[TEXT TO READ]:

# Locking the shutter wheel



## tecboy (Jun 20, 2014)

Is there a way to lock the shutter wheel on my 70D?  I can't keep my finger and my hand off that shutter wheel.


----------



## Dao (Jun 20, 2014)

If you mean the wheel next to the shutter ...  then ...  I do not believe you can lock it.    (except  super glue)


----------



## Overread (Jun 20, 2014)

You can  use the menu to change the function of the wheel next to the shutter button, but you can't lock it out. The only wheel you can lock is the one on the back of the camera. That said its far easier to learn to not hit the wheel rather than lock it out because then when you do need it you'd have to fiddle turning it back on again


----------



## SCraig (Jun 20, 2014)

Piece of electrical tape over the wheel should take care of it.  Or you could do like most people and just not hit it.


----------



## table1349 (Jun 20, 2014)

tecboy said:


> Is there a way to lock the shutter wheel on my 70D?  *I can't keep my finger and my hand off that shutter wheel*.



Is that what they are calling it now, the shutter wheel?   What happened to the Chicken?   Did he get choked to death???

A blind photographer with a hairy palm  is a pitiful sight to see.


----------

[STORED ROWS]:
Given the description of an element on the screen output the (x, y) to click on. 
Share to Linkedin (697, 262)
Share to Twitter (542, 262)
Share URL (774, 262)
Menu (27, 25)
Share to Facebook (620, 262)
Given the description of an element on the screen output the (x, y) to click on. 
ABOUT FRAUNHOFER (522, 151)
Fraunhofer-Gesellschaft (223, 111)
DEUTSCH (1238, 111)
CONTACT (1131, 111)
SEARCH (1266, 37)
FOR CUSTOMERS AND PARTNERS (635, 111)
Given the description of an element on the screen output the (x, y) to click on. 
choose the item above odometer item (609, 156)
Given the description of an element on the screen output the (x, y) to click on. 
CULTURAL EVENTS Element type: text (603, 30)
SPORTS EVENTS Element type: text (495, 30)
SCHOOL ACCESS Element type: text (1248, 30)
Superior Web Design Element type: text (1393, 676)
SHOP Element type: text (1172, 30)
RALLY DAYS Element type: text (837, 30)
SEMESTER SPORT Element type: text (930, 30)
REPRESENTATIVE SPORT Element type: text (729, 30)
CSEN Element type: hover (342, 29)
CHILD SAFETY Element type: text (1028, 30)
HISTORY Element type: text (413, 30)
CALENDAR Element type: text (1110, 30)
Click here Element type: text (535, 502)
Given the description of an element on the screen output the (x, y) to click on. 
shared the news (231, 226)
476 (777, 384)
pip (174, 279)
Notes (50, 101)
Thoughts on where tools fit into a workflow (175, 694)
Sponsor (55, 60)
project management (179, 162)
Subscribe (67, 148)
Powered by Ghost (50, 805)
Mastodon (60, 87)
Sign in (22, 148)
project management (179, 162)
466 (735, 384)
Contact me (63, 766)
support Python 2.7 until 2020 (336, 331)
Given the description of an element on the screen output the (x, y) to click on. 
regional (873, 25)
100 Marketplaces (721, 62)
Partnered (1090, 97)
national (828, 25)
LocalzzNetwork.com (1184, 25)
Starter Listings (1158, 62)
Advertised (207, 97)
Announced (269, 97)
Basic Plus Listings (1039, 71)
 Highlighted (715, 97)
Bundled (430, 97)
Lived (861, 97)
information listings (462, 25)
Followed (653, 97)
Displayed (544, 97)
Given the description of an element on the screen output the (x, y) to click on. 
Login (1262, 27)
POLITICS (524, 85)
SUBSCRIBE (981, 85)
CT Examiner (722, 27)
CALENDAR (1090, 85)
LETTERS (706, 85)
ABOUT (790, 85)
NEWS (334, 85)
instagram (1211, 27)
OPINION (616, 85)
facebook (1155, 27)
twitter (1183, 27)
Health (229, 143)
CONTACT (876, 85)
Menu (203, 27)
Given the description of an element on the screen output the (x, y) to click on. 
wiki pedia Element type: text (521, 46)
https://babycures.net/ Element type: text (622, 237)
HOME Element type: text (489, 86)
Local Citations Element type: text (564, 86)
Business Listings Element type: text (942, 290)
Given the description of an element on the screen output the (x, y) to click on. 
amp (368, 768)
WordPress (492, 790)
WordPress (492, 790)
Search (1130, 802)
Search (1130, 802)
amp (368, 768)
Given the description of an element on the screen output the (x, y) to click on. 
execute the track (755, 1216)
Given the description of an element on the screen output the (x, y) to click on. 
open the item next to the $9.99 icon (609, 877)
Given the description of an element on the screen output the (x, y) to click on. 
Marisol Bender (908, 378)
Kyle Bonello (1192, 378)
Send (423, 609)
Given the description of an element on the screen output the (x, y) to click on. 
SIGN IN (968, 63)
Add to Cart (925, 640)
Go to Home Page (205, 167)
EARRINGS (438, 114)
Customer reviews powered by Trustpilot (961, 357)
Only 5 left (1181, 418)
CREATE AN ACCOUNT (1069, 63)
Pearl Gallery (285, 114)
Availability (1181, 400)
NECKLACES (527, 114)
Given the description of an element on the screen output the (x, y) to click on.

[COMPLETE THE FOLLOWING]:
A - List the usernames of everyone who posted in the forum thread about locking the shutter wheel, in the order they appear.
B - Put the lines of the records from the first line through the line that contains "DEUTSCH (1238, 111)", inclusive, into a Markdown table with the columns n and Line, numbering each row and leaving out blank lines.

[RESULTS OF THE TASKS]:
A -
tecboy
Dao
Overread
SCraig
table1349

B -
| n | Line |
|---|---|
| 1 | Given the description of an element on the screen output the (x, y) to click on.  |
| 2 | Share to Linkedin (697, 262) |
| 3 | Share to Twitter (542, 262) |
| 4 | Share URL (774, 262) |
| 5 | Menu (27, 25) |
| 6 | Share to Facebook (620, 262) |
| 7 | Given the description of an element on the screen output the (x, y) to click on.  |
| 8 | ABOUT FRAUNHOFER (522, 151) |
| 9 | Fraunhofer-Gesellschaft (223, 111) |
| 10 | DEUTSCH (1238, 111) |